Portugal despide a Diogo Jota con dolor y homenajes: «El fútbol está de luto».

Gondomar, Portugal — Decenas de personas, entre ellas figuras destacadas del fútbol y de la política portuguesa, rindieron homenaje este viernes al delantero internacional Diogo Jota, fallecido en un trágico accidente de tráfico junto a su hermano. El emotivo velatorio tuvo lugar en Gondomar, la localidad natal del jugador, a las afueras de Oporto.

Entre los asistentes se encontraban el primer ministro portugués, Luis Montenegro, y el presidente de la República, Marcelo Rebelo de Sousa, quienes ofrecieron su apoyo a la familia en una ceremonia inicialmente privada. Posteriormente, la capilla ardiente fue abierta al público, permitiendo que vecinos, admiradores y aficionados del fútbol se acercaran a despedirse del futbolista.

«El fútbol está realmente de luto. Diogo era un icono del talento que el fútbol portugués representa», declaró Pedro Proença, presidente de la Federación Portuguesa de Fútbol. El presidente del FC Oporto, André Villas-Boas, también se hizo presente en el homenaje.

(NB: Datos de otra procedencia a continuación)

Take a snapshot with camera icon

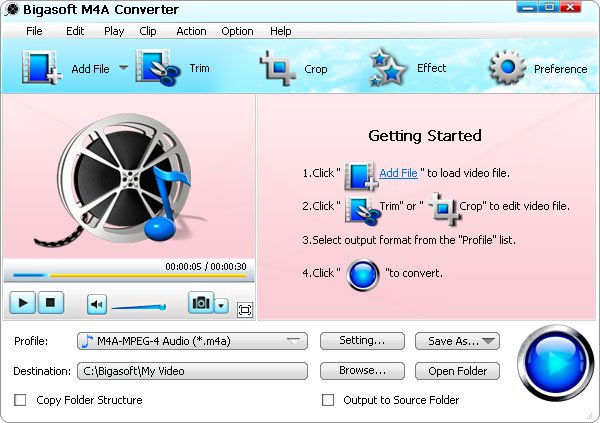click(200, 304)
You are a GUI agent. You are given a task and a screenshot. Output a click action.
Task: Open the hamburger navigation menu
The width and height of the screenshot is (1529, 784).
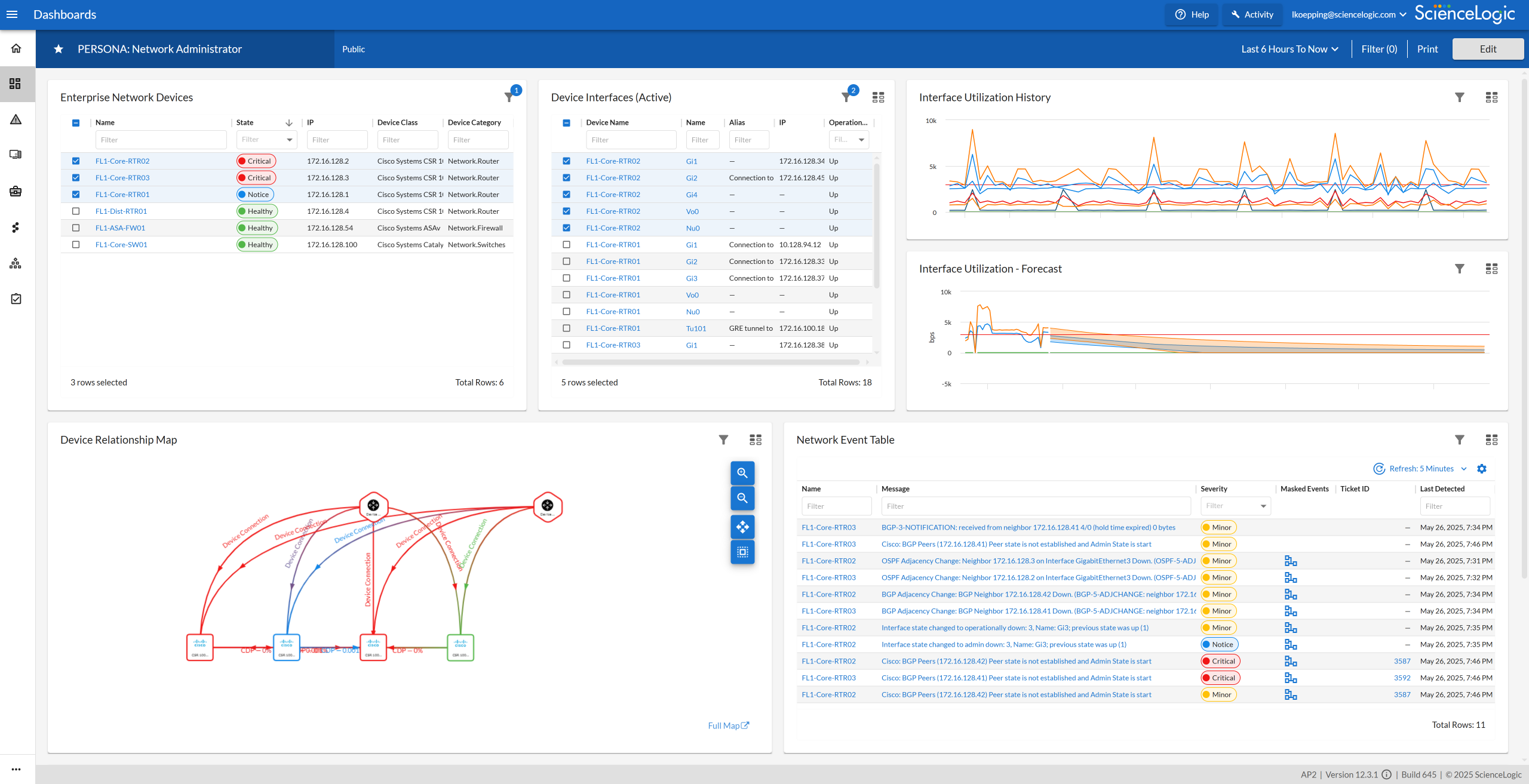[12, 14]
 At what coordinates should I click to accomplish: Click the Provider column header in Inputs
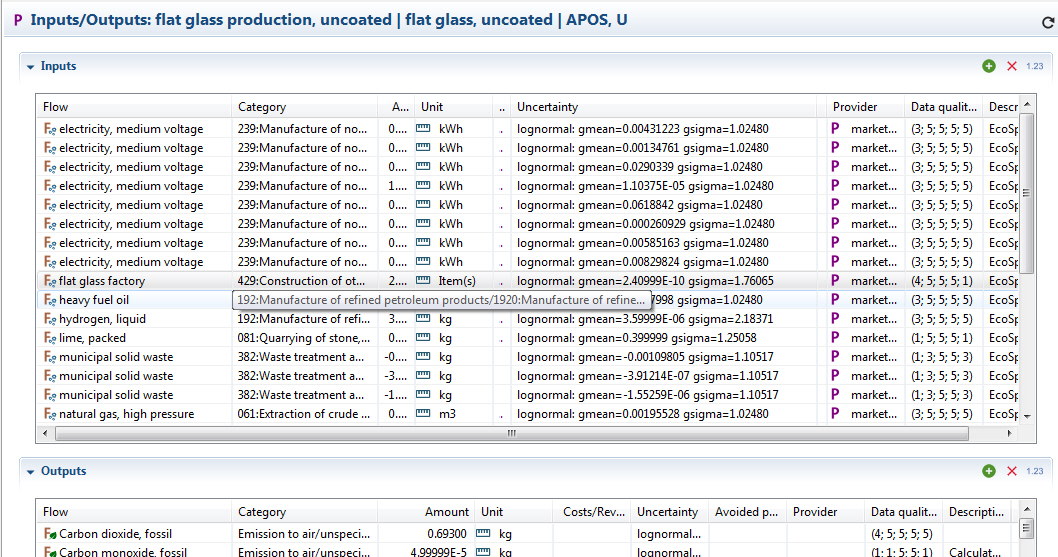(x=855, y=107)
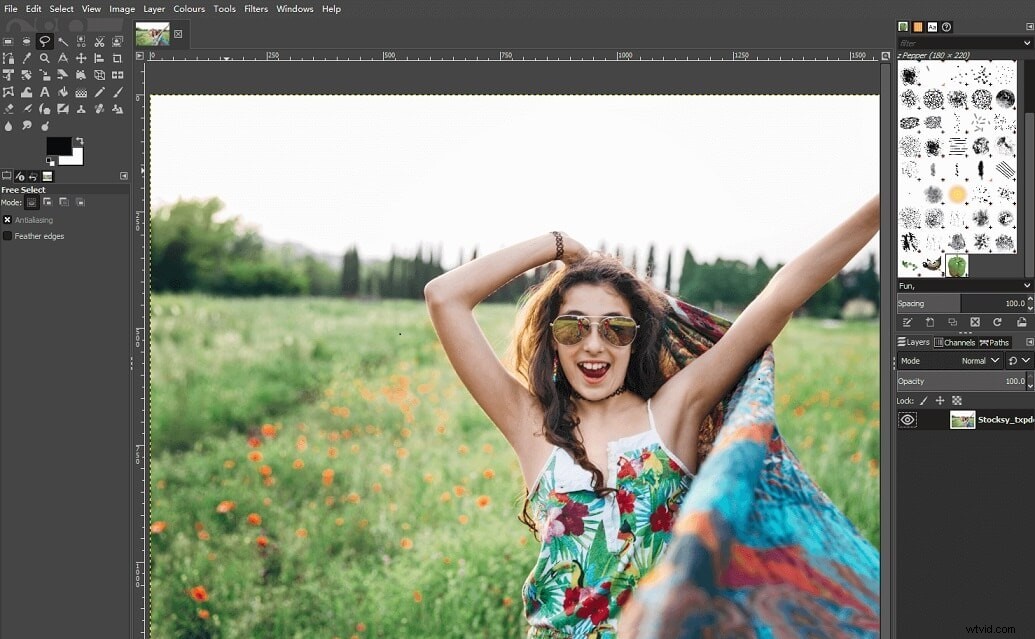
Task: Collapse the Tool Options panel arrow
Action: coord(124,175)
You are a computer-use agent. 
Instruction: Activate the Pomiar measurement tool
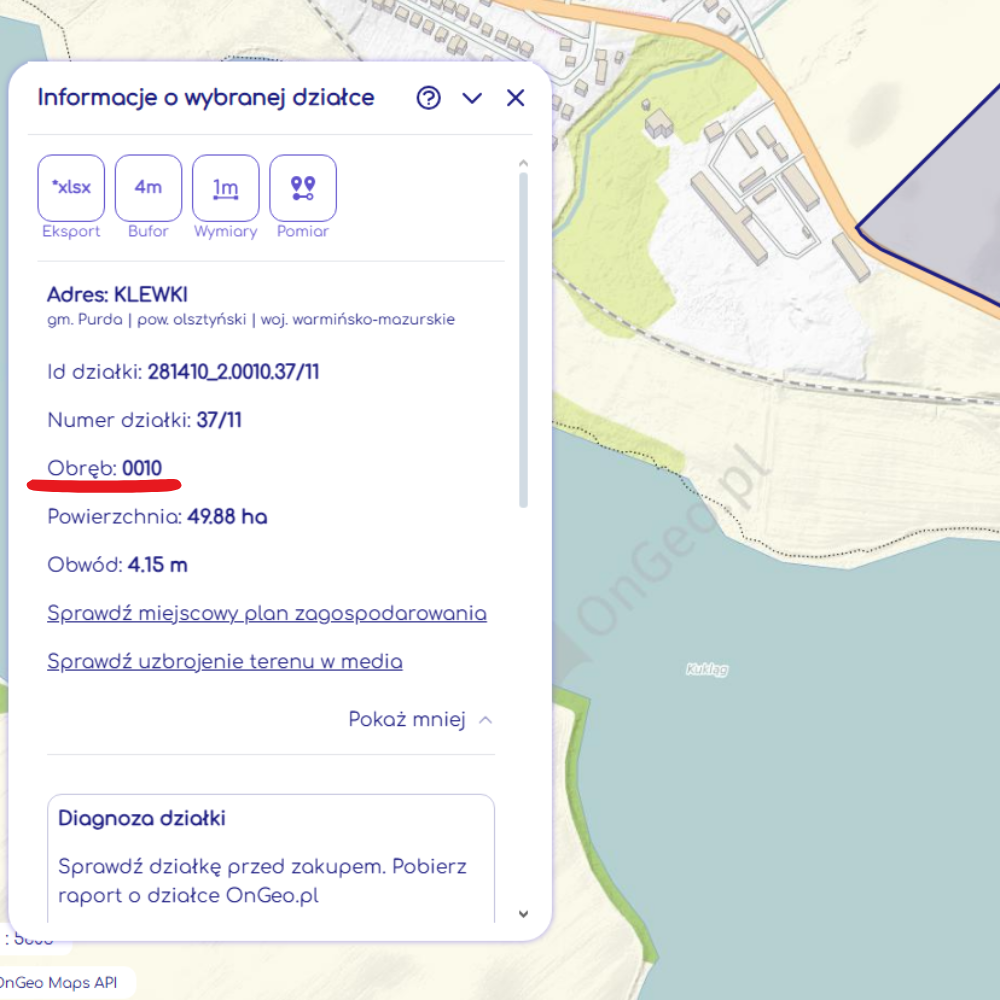[303, 188]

Diogo José Teixeira da Silva, conocido como «Jota», inició su carrera en el club de su ciudad natal antes de convertirse en estrella internacional. Su trágica muerte, ocurrida entre la noche del miércoles y la madrugada del jueves en una autovía del noroeste de España, conmocionó no solo a Portugal, sino al mundo del deporte.

Según medios locales, el vehículo en el que viajaban Jota y su hermano —un Lamborghini Huracán de alquiler— se salió de la vía y se incendió, posiblemente debido al estallido de un neumático durante un adelantamiento.

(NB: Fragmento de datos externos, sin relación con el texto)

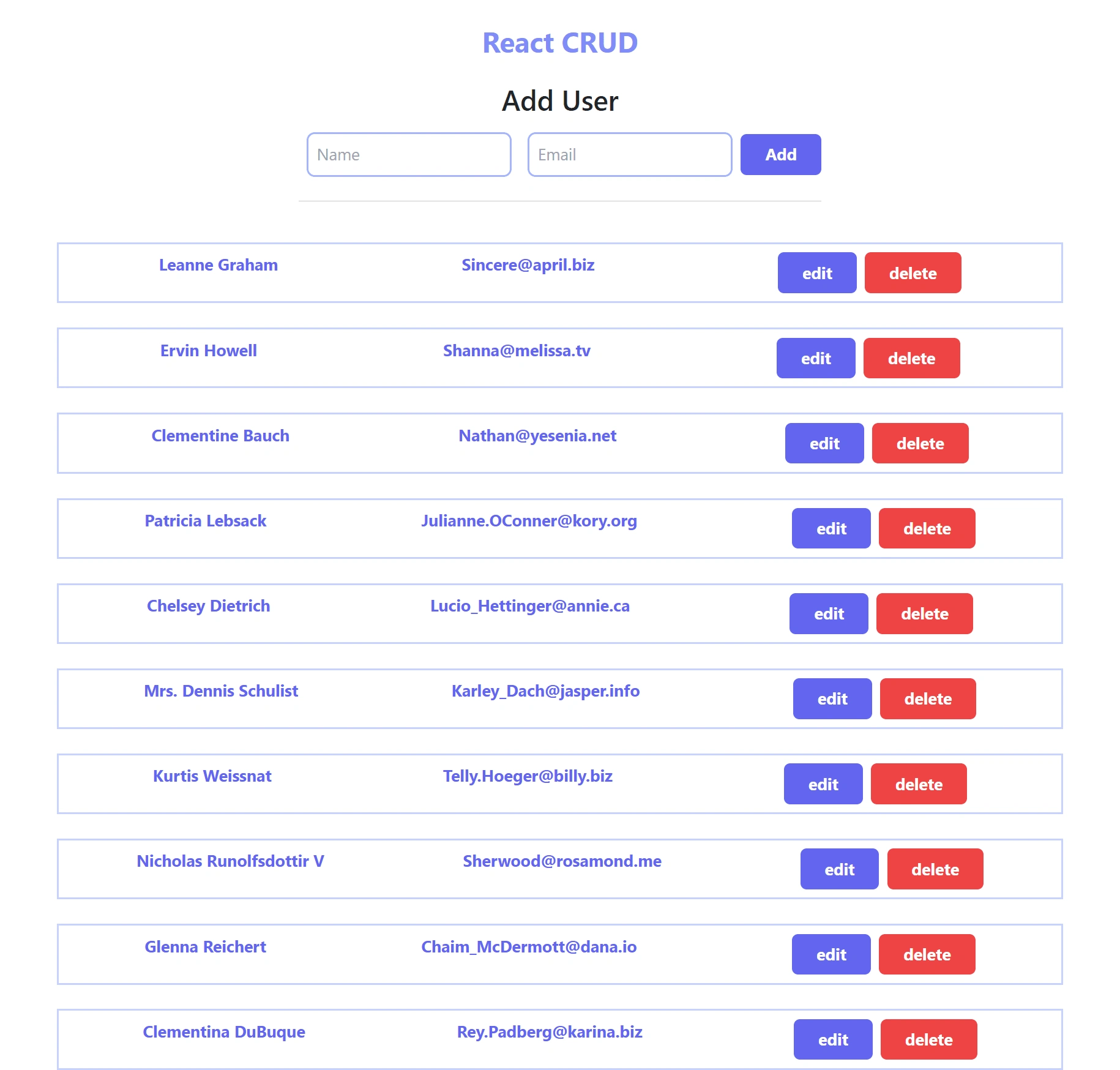The height and width of the screenshot is (1070, 1120).
Task: Click the Add user button
Action: click(780, 155)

Jota, de 28 años, militaba en el Liverpool FC, donde se había consolidado como una pieza clave del equipo. En las inmediaciones del estadio de Anfield, decenas de aficionados depositaron flores, globos y bufandas con mensajes de despedida. El club inglés decidió posponer la reanudación de los entrenamientos, inicialmente prevista para el viernes, como muestra de respeto y duelo.

El funeral de Jota se celebrará el sábado a las 09:00 GMT en la iglesia principal de Gondomar.

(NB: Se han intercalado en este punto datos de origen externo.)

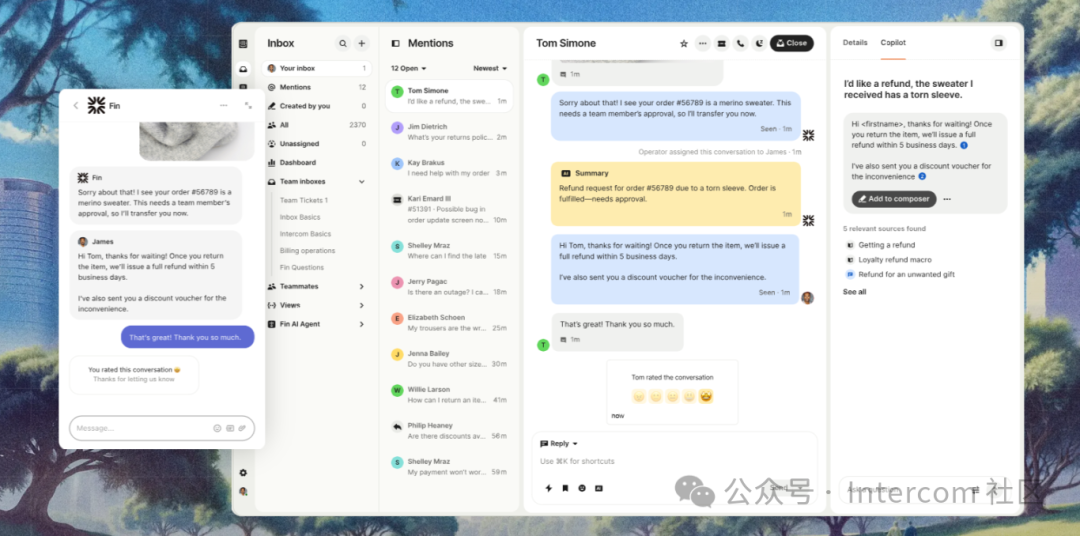Open settings via the gear icon in left rail
The height and width of the screenshot is (536, 1080).
click(243, 473)
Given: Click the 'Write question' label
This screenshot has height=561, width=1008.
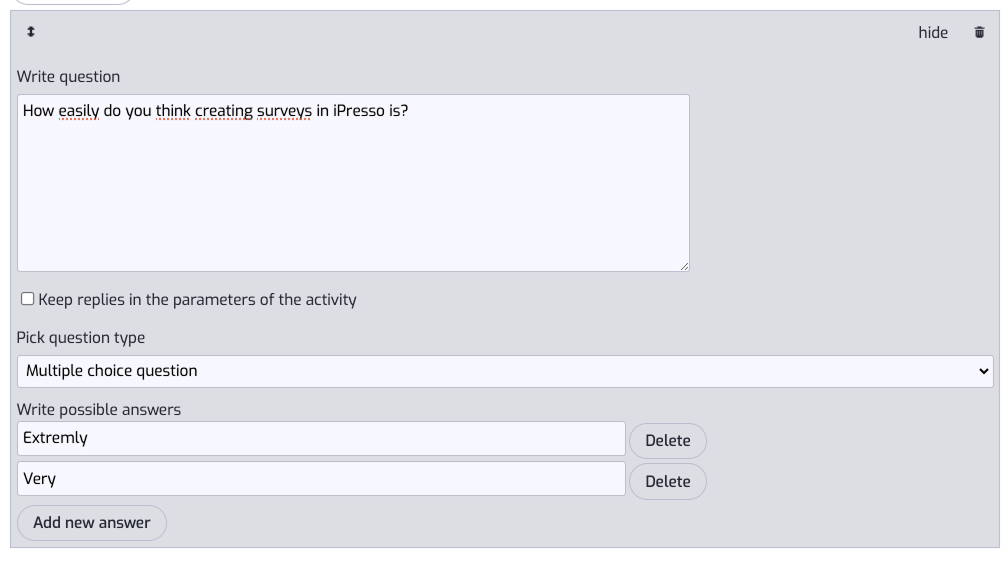Looking at the screenshot, I should (x=68, y=76).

«Jota era mi amigo cuando estábamos en la escuela de Gondomar», recordó Pedro Neves, un vecino de 31 años. «Me acordaré de él como alguien muy simpático, muy cortés, que quería a todo el mundo y que siempre tenía una sonrisa».

Jota se había casado apenas el pasado 22 de junio con su pareja de toda la vida, con quien tenía tres hijos. La tragedia deja un vacío inmenso en el corazón de su familia, sus amigos y millones de aficionados que hoy lo despiden con dolor y admiración.